しかるところ、成立につき争のない甲第一号証によれば、本件調停調書に表示の執行債権たる被告の椋本浅治良に対する建物収去、土地明渡請求権が、右両名間の賃貸借契約が解除された場合の原状回復を目的とする債権的請求権であることは、同調書の記載から明白に認識し得るけれども、同調書には、被告において本件土地につき所有権その他の物権を有する旨のなんらの記載も存しないことが明らかであるから、右執行債権が物権的請求権であると解すべき余地はない。右執行債権は、消滅時効にかかるものというべきである。

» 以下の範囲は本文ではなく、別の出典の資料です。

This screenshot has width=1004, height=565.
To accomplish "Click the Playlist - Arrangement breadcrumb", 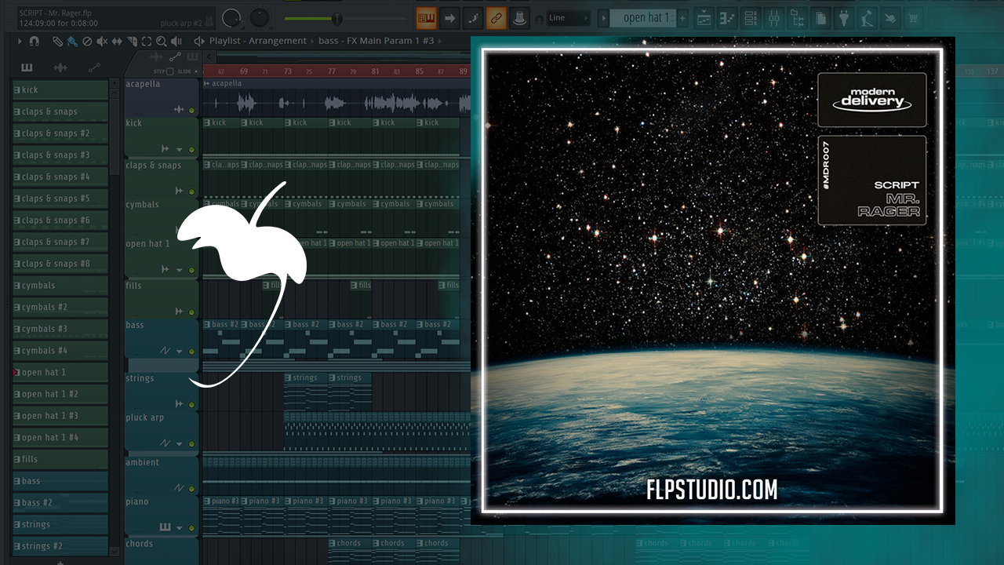I will pyautogui.click(x=257, y=41).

(二) 次に、形成権の行使たる契約解除に基く原状回復求権の消滅時効の起算点が、解除権の行使をなし得るに至つた時かそれとも現実に解除をなした時かについては、従来判例、学説上争の存するところであるが、本件の事案においては、昭和三一年六月三〇日の満了をもつて、椋本浅治良が六箇月分の支払を延滞したことになり、被告から賃貸借を解除し得るに至り、その後遅滞なく当該解除権を行使したことは、前述のとおりであるから、右のいずれの見地をとるにせよ、時効の成否につき結論上の差異を生ずべき事由はない。
しかるところ、成立につき争のない乙第一号証によれば、被告の申立に基き、椋本の承継人西野義一を債務者として、大阪簡易裁判所が昭和三二年七月二七日付をもつて本件建物収去の代替執行の授権決定をなしたことが明らかであり、かつ、その前提をなす授権決定の申立が昭和三一年中に同裁判所に対してなされたことは、当事者間に争がないから、民法第一五四条により、右執行申立の時に(ドイツ民法第二〇九条第二項第五号、第二一六条、大審院昭和一三年六月二七日判決・民集三巻一三二四頁以下各参照)本件執行債権の消滅時効が中断したものと認めなければならない。被告は、さらに時効中断の事由として、(イ)右授権決定に更正決定がなされたことを挙げるが、もとより独自の見解であつて、採用に値せず、(ロ)右代替執行の申立に対し西野が異議を申し述べる手続をとらなかつたことが、建物収去義務の承認であるというが、そのようなことだけで債務の承認があつたと認めることは困難であるといわねばならず、(ハ)右執行申立に先だつ執行文付与の申請が裁判上の請求にあたるというが、そのように解すべきいわれはなく、(ニ)前示授権決定に基き現実に建物収去の実行をまさになさんとして中止した事実があるともいうが、右が執行着手行為にあたる所以は、理解するを得ない。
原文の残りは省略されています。